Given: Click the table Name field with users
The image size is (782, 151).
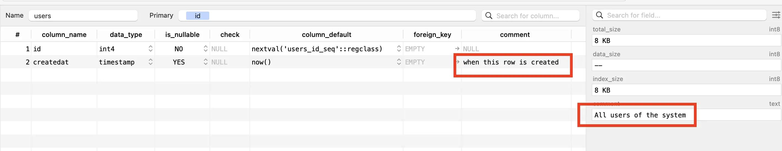Looking at the screenshot, I should (83, 15).
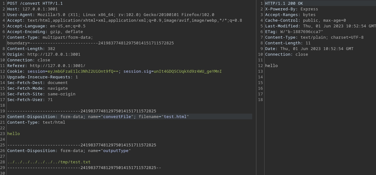376x175 pixels.
Task: Click the Upgrade-Insecure-Requests header line
Action: [x=42, y=77]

Exercise instructions: Reproduce the material above line for line without changing any character, and leave the pictures out.

Answer to this task:
Given: Click the table Name field with users
The image size is (782, 151).
Looking at the screenshot, I should (83, 15).
376x175 pixels.
Task: Click the Upgrade-Insecure-Requests header line
Action: [x=42, y=77]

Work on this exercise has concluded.